------ Data in this exercise ------

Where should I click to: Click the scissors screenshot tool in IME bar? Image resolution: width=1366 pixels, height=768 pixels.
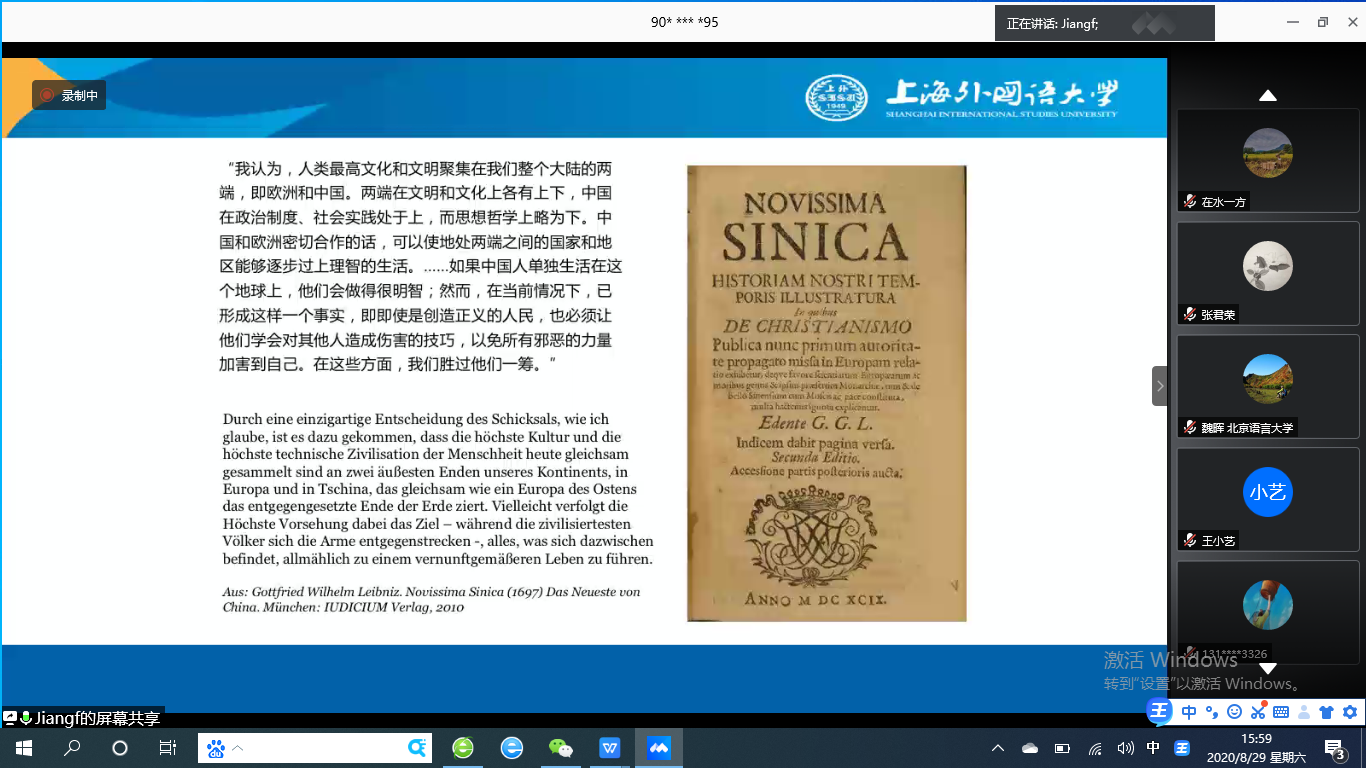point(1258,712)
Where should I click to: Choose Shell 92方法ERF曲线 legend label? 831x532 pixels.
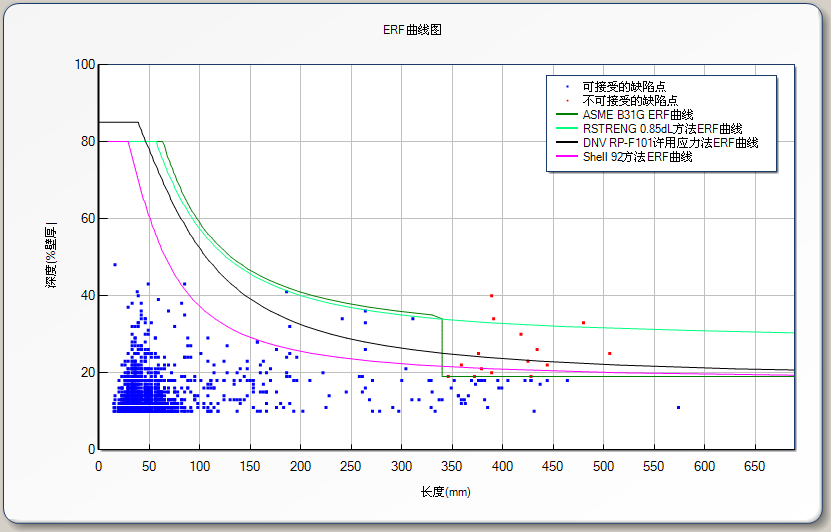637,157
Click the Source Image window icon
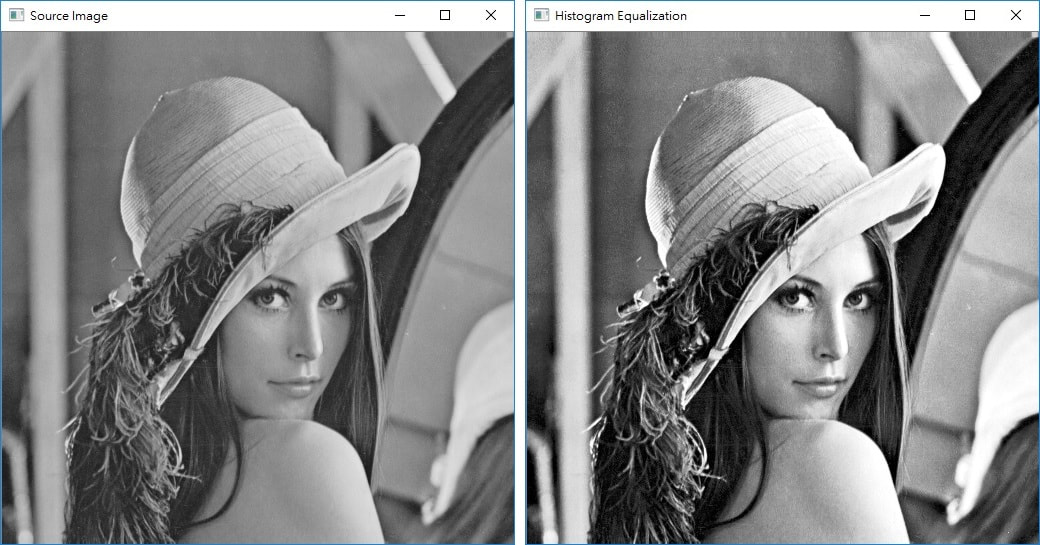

------

» Required work
Exactly as written, set down each line of the records, leaving out the pictures.

» Expected output
Where should I click to: Click the scissors screenshot tool in IME bar? Image resolution: width=1366 pixels, height=768 pixels.
point(1258,712)
Where should I click to: Choose Shell 92方法ERF曲线 legend label? 831x532 pixels.
637,157
Click the Source Image window icon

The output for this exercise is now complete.